Stimulus/Response

Deciding to explore the use of another form of stimulus has opened up a wonderful new playground for mental modelling.

Our sensitivity to light and sound is pretty well understood. We’re equipped with fully functional light and sound sensitive devices as standard. When we expose our eyes or our ears to a stimulus, the pathways to the sensory cortices have been well mapped. The electrochemical behaviour of every cell/neuron along the way has been observed and documented. There’s no shortage of well confirmed descriptive knowledge of the brain and the standard senses.

Using audiovisual stimulation we’re relying on the fact that the stimulus will faithfully appear at the appropriate sensory cortex, where it will be subjected to a yet poorly understood autonomous filtering and reconstruction process, before being presented to various elements of the consciousness for labelling and judgement. For all that is known about the brain, the emergent properties thereof remain largely subject to conjecture.

In the not too distant future I’ll be donning a helmet with a number of solenoid coils aimed at the centre of my cranium. Each of them will be capable of delivering anything up to and well beyond the 10 milliGauss that is considered ‘safe’ for weak-field electromagnetic stimulation. Taking all that I have read about and by Persinger, Koren and Murphy, plus what I’ve managed to piece together about the brain from other sources, what do I know?

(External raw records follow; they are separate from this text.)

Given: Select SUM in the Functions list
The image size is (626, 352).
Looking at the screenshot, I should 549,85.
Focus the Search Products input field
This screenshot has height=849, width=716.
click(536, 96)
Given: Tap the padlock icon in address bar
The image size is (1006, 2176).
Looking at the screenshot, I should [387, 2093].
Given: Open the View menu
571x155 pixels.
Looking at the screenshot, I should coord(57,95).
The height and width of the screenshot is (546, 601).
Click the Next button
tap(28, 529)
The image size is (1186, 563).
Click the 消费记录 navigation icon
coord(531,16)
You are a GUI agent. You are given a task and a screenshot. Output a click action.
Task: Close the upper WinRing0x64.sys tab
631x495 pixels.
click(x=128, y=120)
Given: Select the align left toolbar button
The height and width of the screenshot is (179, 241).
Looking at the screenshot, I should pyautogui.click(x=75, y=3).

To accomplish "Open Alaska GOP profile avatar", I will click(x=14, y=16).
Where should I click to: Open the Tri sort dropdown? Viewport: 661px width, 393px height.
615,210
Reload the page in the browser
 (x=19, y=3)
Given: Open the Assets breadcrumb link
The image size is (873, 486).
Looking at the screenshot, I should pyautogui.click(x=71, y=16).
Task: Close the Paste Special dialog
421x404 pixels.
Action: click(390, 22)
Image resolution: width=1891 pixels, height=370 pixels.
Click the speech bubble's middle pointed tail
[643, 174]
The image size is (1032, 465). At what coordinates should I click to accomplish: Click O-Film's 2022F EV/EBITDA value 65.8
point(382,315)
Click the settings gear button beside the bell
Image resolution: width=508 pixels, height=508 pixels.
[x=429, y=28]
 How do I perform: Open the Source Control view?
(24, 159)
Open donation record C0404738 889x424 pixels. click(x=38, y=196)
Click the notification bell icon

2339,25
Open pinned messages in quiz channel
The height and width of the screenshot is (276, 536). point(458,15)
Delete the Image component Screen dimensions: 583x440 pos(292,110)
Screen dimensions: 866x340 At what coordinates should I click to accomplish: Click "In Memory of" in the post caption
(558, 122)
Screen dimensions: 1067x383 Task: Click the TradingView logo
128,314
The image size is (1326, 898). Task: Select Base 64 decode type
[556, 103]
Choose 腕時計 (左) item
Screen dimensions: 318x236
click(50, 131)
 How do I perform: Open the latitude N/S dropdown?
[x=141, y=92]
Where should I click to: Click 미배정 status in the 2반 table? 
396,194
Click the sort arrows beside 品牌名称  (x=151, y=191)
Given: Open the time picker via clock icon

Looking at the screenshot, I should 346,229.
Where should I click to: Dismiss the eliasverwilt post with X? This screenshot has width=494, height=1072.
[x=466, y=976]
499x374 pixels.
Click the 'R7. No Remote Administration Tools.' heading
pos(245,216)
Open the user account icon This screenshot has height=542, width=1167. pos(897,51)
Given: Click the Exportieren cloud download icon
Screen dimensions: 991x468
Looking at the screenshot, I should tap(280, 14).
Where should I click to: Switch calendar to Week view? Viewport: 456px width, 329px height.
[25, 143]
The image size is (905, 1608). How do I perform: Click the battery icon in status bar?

It fun really. When I stuck my snout into AVS/brainwave entrainment I was initially desperate, then relieved, and then curious. My curiosity led me to a point where I was highly skeptical of the theory behind entrainment. Burrowing around a bit more, I have satisfied myself that the small-scale, variably controlled clinical trials represent ample evidence that AVS is a statistically significant contributor to positive outcomes in the treatment of numerous conditions. At the other end of the system, I’m amply satisfied that there are sufficient measurable effects at the neural level to promise full explanation of the effectiveness of AVS. Between these areas of certainty lies a whole swampful of dubious information. For myself, I’m content as long as I’m not expected to believe in any secret frequencies, proprietary waveforms, or convoluted attempts to explain the effectiveness of AVS in terms of pure entrainment.

As far as I know, the human body does not come standard with magnetic field sensors. Sure, we are affected by fields of varying frequencies in a variety of ways, but we are not equipped to be consciously aware of low frequency electromagnetic signals. While sound and light enter by approved channels, a magnetic field is bypassing the very structure intended to protect the brain from outside influence.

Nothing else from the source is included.